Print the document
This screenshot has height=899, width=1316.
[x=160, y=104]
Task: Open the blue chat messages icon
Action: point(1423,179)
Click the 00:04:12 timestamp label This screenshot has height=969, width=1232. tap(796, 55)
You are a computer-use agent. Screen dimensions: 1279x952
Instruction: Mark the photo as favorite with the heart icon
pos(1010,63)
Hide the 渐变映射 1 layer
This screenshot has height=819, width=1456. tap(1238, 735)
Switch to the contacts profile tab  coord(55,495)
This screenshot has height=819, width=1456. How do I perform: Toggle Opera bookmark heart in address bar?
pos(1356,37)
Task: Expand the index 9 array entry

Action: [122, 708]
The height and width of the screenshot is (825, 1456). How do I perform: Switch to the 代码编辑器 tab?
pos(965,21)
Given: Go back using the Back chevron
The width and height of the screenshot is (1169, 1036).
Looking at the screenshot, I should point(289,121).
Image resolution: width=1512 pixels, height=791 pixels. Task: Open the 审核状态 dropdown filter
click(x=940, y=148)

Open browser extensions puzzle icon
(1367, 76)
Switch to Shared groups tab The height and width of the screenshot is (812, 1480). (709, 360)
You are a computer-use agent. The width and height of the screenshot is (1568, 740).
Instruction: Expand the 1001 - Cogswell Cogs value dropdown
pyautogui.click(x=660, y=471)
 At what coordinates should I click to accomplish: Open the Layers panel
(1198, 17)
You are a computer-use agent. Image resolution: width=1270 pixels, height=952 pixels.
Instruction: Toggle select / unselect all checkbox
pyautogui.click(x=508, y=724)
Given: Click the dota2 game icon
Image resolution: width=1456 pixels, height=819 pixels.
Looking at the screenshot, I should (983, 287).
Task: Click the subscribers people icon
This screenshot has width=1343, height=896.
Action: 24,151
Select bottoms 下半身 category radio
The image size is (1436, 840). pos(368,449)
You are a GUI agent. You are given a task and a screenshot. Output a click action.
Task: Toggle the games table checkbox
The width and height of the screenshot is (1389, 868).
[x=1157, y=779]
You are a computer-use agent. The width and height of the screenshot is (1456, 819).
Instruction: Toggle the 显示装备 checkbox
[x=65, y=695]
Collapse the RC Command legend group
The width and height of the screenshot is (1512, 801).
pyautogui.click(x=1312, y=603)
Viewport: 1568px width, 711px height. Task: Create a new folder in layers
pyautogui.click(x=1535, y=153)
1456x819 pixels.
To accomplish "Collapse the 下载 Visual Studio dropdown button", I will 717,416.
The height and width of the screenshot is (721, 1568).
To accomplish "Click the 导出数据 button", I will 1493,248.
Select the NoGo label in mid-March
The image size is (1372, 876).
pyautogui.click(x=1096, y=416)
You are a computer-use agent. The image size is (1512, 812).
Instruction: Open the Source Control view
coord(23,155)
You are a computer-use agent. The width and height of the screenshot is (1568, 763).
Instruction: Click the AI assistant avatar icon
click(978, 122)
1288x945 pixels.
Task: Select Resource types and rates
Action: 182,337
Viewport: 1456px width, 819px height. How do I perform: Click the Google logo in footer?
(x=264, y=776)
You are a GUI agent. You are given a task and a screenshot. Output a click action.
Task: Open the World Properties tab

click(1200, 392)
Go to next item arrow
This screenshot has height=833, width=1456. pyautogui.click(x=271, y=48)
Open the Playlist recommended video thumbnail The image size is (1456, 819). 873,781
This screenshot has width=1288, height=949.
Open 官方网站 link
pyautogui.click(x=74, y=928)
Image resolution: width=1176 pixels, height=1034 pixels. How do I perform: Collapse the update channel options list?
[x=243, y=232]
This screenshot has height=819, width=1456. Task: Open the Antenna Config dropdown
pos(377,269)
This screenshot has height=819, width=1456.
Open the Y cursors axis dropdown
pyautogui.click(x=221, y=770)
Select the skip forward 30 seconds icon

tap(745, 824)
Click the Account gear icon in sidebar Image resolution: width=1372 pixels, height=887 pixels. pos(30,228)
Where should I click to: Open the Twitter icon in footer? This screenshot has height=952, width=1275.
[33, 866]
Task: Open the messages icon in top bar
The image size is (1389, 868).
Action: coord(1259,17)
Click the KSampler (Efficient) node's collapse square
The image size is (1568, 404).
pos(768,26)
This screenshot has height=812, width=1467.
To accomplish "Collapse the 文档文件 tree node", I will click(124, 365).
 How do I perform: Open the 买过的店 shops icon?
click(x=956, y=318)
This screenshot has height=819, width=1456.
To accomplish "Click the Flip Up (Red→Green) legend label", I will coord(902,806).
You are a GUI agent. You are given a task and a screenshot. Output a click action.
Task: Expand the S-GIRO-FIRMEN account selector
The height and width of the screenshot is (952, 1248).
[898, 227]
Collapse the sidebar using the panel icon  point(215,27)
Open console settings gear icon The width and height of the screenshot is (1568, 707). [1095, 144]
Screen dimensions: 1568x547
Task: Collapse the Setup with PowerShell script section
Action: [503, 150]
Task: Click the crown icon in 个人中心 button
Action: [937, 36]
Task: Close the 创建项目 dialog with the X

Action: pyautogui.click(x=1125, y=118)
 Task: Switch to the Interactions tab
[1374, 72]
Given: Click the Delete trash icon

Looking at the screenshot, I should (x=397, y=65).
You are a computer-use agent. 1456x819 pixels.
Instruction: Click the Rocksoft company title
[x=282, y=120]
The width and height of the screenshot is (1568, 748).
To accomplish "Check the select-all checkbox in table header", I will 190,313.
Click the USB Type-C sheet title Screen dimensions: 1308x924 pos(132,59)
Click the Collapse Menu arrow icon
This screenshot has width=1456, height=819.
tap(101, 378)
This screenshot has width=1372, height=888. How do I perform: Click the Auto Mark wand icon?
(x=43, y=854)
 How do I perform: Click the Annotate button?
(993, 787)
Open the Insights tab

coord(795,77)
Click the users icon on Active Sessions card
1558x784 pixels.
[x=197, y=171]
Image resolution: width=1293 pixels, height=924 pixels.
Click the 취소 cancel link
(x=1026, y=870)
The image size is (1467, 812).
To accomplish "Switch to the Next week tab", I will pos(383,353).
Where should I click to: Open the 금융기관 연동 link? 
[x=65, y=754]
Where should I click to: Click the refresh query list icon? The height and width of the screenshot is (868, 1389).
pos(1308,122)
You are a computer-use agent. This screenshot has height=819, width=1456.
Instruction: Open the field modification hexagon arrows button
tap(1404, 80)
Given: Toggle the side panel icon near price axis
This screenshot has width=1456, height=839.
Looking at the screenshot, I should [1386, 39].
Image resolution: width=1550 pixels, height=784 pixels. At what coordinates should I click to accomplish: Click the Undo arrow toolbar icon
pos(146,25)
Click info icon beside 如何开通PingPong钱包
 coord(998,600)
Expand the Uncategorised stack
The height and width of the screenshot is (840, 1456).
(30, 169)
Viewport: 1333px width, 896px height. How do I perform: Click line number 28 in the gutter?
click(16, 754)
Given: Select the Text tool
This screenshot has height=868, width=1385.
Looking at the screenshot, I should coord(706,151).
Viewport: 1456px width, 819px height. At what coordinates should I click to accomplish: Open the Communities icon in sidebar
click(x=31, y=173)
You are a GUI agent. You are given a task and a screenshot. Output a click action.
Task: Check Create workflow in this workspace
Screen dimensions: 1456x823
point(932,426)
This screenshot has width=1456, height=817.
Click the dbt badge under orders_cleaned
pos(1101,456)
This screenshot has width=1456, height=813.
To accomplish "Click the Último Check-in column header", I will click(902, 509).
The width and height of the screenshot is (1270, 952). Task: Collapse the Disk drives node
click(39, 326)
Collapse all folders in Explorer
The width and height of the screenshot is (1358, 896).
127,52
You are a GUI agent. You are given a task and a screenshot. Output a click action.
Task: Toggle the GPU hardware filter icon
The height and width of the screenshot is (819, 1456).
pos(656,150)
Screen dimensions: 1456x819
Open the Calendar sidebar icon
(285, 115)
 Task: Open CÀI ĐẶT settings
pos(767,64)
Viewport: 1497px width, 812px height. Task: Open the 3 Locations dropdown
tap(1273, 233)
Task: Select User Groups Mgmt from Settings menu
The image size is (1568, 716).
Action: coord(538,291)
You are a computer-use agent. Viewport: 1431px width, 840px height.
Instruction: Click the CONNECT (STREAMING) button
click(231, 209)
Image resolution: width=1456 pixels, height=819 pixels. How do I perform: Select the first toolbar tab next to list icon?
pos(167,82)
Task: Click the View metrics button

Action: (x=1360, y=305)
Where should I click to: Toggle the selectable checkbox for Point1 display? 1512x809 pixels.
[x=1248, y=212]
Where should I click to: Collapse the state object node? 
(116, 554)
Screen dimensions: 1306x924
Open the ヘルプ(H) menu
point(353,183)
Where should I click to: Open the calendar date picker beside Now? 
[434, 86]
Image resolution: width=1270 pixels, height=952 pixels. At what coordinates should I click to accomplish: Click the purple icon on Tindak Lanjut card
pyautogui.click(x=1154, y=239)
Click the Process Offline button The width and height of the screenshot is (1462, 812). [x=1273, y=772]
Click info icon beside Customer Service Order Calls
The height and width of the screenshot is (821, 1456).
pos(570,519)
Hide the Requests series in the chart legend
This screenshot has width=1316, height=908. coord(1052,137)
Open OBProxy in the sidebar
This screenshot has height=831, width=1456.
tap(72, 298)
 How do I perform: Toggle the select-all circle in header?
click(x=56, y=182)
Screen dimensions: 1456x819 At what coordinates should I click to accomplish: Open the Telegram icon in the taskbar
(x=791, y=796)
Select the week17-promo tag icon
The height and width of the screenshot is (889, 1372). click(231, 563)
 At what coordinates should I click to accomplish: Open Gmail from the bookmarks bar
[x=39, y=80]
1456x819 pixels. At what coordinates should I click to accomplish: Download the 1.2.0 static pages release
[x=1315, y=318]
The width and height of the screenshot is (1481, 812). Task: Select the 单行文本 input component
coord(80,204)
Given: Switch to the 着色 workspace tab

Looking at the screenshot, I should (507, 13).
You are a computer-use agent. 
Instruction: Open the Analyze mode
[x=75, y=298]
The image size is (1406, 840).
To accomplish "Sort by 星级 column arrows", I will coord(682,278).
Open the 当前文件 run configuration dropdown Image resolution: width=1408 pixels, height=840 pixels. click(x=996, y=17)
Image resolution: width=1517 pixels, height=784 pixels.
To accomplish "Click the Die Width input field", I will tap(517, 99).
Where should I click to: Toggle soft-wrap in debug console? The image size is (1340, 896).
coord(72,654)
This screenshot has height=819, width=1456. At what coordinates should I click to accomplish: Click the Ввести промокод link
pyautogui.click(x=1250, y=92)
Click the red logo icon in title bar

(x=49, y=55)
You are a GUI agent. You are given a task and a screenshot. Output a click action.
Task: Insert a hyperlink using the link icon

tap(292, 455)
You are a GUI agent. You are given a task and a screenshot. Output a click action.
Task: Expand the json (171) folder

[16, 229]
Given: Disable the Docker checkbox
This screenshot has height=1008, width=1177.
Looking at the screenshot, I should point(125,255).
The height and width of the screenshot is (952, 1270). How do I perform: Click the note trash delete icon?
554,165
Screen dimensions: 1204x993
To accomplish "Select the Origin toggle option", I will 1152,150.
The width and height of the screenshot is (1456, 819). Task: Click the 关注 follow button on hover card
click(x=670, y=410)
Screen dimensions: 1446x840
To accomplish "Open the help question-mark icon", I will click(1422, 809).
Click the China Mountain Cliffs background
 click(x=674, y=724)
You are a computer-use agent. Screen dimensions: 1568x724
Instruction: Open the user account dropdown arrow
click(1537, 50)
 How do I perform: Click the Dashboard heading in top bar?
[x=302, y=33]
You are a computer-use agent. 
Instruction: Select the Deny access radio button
※
**TO DO**: Give the number of lines in the listing that contain the word "column", leaving out all other words.

**RESULT OF THIS EXERCISE**: 2